= Exercise requirements =
Starting at the beginning of the records and stopping after the line that contains "pyautogui.click(x=1272, y=184)", write out every line again, requests included, adding 83 to each number in the click coordinates given as answers.
-- START Given data --
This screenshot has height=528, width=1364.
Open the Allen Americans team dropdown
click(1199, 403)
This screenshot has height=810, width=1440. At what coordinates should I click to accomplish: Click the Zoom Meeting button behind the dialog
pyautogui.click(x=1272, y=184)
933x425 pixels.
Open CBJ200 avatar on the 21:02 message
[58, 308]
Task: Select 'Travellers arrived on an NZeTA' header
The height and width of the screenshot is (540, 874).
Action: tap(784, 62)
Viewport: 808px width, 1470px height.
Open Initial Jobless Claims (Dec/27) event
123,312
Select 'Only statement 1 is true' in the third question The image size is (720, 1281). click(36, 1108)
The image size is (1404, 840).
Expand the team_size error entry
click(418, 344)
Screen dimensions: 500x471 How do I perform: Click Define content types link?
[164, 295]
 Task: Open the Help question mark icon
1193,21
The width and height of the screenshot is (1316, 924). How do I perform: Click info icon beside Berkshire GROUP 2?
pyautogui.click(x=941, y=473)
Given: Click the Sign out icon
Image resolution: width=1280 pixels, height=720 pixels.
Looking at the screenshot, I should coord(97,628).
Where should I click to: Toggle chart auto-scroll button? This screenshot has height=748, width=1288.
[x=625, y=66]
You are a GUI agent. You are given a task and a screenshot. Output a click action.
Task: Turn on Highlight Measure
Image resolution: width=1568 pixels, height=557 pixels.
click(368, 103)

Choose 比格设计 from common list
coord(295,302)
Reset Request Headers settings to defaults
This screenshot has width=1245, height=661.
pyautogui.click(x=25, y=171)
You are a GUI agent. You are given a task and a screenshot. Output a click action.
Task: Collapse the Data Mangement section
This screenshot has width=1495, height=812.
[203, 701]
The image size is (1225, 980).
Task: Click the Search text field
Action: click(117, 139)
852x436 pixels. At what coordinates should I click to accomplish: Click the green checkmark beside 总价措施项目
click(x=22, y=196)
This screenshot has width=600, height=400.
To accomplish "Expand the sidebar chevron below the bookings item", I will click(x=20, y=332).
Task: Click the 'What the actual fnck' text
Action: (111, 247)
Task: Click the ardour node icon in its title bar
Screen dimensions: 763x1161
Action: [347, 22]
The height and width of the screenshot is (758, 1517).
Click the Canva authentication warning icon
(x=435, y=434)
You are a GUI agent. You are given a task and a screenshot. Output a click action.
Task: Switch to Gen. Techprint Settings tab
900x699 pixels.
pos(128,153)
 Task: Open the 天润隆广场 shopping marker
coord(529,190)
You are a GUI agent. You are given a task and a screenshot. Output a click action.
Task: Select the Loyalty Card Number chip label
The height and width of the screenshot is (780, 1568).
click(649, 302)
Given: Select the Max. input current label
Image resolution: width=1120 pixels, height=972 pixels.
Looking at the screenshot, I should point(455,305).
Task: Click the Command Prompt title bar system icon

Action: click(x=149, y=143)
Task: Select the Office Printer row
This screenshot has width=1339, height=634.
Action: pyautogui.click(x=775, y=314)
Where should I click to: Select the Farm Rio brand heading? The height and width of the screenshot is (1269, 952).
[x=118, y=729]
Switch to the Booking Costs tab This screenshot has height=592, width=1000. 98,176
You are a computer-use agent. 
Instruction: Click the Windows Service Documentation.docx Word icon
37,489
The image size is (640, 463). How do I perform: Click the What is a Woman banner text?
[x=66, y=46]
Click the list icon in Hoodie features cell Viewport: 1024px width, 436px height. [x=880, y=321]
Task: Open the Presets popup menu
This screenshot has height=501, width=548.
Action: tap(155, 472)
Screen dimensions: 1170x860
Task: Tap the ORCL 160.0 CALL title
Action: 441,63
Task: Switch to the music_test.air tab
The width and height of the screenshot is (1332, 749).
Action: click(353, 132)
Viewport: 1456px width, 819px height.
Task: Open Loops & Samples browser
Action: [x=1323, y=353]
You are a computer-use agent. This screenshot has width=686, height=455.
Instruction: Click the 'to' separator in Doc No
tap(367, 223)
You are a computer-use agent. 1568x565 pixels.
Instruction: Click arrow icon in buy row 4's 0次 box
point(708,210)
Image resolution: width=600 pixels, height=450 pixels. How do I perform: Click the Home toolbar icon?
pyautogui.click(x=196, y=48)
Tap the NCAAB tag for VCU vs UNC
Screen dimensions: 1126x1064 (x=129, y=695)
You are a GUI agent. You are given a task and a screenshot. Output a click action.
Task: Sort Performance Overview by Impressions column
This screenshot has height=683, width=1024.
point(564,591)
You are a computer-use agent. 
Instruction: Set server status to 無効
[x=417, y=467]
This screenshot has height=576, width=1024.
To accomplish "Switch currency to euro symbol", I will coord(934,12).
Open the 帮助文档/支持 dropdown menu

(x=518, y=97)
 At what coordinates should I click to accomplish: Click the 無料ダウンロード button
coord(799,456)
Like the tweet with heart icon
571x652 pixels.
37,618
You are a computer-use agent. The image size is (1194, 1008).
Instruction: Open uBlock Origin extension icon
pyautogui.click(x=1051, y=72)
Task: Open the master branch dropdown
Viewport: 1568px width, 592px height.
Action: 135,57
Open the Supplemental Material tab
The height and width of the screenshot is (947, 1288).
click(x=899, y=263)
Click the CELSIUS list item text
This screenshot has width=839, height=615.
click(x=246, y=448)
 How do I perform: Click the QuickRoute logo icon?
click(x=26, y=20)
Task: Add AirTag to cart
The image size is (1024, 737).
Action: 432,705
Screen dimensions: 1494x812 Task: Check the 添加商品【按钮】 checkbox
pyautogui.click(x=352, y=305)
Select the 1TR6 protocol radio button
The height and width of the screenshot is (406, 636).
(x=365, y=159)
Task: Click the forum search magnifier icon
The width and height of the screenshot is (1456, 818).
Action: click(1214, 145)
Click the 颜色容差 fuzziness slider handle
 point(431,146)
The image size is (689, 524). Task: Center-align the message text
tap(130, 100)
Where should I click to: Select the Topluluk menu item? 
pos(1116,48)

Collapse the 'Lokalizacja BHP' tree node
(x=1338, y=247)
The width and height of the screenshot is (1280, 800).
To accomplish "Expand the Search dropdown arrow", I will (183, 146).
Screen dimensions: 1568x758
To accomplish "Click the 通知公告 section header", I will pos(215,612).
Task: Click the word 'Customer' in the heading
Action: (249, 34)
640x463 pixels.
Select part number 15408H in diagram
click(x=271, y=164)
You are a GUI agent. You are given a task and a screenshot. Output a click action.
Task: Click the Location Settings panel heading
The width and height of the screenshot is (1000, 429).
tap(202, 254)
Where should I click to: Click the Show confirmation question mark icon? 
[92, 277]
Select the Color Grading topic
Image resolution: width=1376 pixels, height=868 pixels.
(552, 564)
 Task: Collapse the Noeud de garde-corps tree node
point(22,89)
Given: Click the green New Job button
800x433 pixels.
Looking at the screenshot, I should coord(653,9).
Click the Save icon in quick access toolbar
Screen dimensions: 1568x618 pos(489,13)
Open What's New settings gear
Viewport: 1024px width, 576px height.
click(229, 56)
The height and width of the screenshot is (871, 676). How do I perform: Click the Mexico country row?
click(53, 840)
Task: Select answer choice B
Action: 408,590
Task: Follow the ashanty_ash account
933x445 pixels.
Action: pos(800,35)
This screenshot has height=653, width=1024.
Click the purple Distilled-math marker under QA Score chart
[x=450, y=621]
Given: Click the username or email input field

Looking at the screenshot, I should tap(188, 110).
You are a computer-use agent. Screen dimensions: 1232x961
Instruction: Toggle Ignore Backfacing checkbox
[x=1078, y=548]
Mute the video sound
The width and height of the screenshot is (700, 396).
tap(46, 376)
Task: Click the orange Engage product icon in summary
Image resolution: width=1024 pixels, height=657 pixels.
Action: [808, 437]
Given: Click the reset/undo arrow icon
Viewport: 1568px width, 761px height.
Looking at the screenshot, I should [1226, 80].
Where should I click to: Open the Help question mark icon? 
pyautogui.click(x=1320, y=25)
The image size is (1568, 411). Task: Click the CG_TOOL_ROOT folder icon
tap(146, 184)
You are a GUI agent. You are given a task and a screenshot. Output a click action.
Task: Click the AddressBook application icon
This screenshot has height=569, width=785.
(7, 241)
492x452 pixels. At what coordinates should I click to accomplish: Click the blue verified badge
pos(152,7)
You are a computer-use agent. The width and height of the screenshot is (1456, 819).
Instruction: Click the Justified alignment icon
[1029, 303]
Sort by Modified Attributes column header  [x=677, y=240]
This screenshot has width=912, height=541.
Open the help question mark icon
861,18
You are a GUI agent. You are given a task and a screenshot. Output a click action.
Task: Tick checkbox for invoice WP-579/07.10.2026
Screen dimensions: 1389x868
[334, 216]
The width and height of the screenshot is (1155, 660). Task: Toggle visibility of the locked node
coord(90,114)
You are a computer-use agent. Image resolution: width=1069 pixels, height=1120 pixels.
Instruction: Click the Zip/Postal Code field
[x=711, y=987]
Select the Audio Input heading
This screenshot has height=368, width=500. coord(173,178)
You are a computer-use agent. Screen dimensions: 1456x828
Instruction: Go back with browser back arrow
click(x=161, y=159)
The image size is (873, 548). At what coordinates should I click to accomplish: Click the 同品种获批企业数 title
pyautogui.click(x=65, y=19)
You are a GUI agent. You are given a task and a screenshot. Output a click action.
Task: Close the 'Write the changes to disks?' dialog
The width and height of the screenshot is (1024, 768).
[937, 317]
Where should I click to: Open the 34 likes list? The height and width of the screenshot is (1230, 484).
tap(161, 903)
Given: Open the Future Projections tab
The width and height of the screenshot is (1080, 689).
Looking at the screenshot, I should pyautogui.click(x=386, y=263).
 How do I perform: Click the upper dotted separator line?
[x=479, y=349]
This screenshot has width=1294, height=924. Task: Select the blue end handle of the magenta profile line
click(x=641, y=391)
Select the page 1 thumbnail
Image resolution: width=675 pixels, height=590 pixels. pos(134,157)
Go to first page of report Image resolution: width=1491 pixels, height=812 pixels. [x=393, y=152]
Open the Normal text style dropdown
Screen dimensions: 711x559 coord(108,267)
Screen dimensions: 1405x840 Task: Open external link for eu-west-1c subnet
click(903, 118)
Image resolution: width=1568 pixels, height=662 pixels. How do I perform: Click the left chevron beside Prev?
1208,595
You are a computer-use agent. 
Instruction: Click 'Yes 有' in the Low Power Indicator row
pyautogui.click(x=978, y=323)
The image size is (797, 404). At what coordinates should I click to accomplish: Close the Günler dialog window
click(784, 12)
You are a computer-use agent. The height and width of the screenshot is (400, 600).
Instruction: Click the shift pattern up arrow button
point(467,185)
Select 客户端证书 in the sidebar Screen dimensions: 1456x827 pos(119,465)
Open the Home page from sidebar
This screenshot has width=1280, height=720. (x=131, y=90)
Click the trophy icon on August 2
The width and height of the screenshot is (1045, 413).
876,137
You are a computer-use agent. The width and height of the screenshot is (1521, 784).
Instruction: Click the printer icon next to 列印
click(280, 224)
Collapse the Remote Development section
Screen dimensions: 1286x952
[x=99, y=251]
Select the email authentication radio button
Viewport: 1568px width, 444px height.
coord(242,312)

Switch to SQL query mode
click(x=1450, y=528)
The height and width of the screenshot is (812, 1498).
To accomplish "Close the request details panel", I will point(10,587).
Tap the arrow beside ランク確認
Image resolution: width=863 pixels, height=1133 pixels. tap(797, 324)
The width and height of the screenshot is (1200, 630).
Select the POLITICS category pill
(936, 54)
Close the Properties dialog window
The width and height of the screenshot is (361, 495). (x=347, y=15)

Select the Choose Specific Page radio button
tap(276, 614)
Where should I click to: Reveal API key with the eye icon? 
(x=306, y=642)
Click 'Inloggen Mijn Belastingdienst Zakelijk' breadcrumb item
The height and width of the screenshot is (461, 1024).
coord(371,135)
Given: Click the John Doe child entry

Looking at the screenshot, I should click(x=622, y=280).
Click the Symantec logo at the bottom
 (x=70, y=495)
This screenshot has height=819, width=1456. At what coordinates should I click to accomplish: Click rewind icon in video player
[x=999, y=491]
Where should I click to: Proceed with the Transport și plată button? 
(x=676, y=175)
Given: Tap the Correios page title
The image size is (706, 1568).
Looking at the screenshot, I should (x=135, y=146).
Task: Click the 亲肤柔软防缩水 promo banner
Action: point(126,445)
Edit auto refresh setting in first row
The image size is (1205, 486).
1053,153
-- END Given data --
= Response to the exercise =
This screenshot has height=528, width=1364.
Open the Allen Americans team dropdown
click(1282, 486)
This screenshot has height=810, width=1440. At what coordinates should I click to accomplish: Click the Zoom Meeting button behind the dialog
pyautogui.click(x=1355, y=267)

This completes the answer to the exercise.